In 2007, it was discovered by U.S. health officials that numerous brands of toothpaste purchased from China and being sold in the United states contained a dangerous poison used in antifreeze, prompting a nationwide recall of the Chinese-made products. The toxic material diethylene was found in concentrations as high as 3 to 4 percent under a number of different brand names.

Months later, the FDA banned the sale of baby formula manufactured in China after it was discovered to be tainted with a dangerous toxic chemical, melamine.

Though Desmarais said he’s not suggesting the material in the sodium fluoride is similarly dangerous, those two incidents weigh heavily on his mind when he ponders what the material could be.

“We don’t know what the stuff is,” said Desmarais of the residual material that ends up in the water treatment plant’s saturator. “The saturator gets plugged very frequently, and then it will stop adding it.”

This creates a problem in assessing how much fluoride is being dispensed at any given time, Desmarais said. While fluoride has proved beneficial to children’s dental health, some studies show too much can have detrimental effects.

“We’ve spent years trying to fix it,” Desmarais said. “It makes us hesitant to provide fluoride to the residents because we don’t know what the dosage is. We need to be consistent in the dosage and we have this residual, but we don’t know what it is.”

According to KidsHealth.org, fluoride exists naturally in water sources and is derived from fluorine, the 13th most common element on Earth. It’s a substance well known for preventing and reversing the early stages of tooth decay.

The American Dental Association touts the benefits of adding fluoride to municipal water supplies and cites the practice as first being implemented in 1943. It’s a measure the ADA credits with being the most effective public health measure for the prevention of dental cavities.

Desmarais doesn’t dispute the benefits of adding fluoride to the town’s water supply, and he said his department has looked into adding it into the system by some other means — specifically through the addition of a highly concentrated hydro-fluorocytic acid. But the material is highly corrosive and requires a special system to deliver it to the supply. That delivery system is not slated to be part of the town’s new water treatment system, as it requires the building of a separate ventilation and containment room.

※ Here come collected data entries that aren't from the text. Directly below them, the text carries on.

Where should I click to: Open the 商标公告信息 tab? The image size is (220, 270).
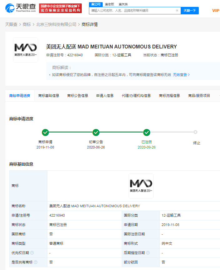coord(78,96)
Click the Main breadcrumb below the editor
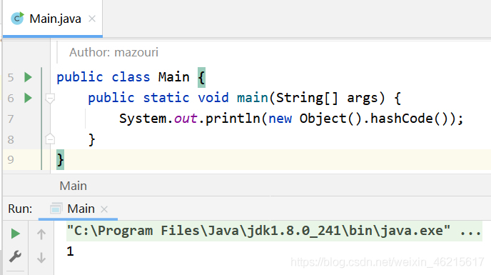The image size is (491, 275). pyautogui.click(x=74, y=186)
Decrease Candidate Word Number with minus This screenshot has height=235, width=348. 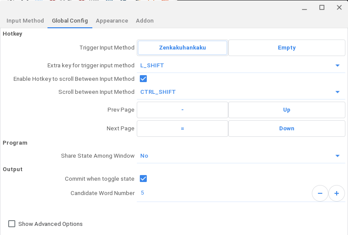coord(320,193)
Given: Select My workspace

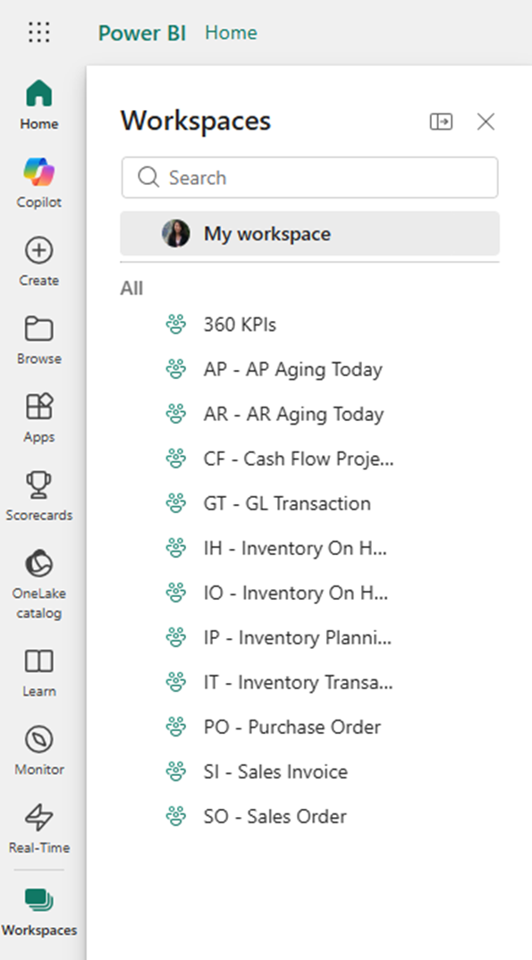Looking at the screenshot, I should click(x=309, y=233).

“It’s not part of the proposed project now,” Desmarais said. “It’s possible. At this point we would have to go for a budget item or separate appropriation to purchase the equipment to add it.”

While Amesbury Board of Health Chairwoman Amy Courtney agreed that Desmarais’ concerns over the fluoride quality are troubling, she believes if the town isn’t going to offer fluoride through the municipal system, it should offer it elsewhere for the benefits cited by the ADA.

“If there is any question that there’s a high risk of toxicity, then you definitely don’t want to add it to your water supply,” Courtney said. “Fluoride can be very toxic.”

But that benefit might be offered through other means, she said, to provide the benefits to people who don’t have dental insurance.

“You only get one set of teeth, and if you don’t take care of them, then you run into a lot of problems later on in your life,” Courtney said.

The daughter of a dentist, Courtney said she grew up in a community that used well water and therefore didn’t have the ability to fluoridate the supply. She suggests a possible consideration might be to do what her own father did, which is offer a fluoride rinse to schoolchildren one day a year. That would require the buy-in of the schools and perhaps the support of a volunteer dentist in town to oversee the program.

Courtney said doing nothing is not a good idea.

“I have a concern,” she said of the discontinued fluoridation. “And I know there are some hygienists in town who have the same concern that they’re no longer providing fluoride in the water.”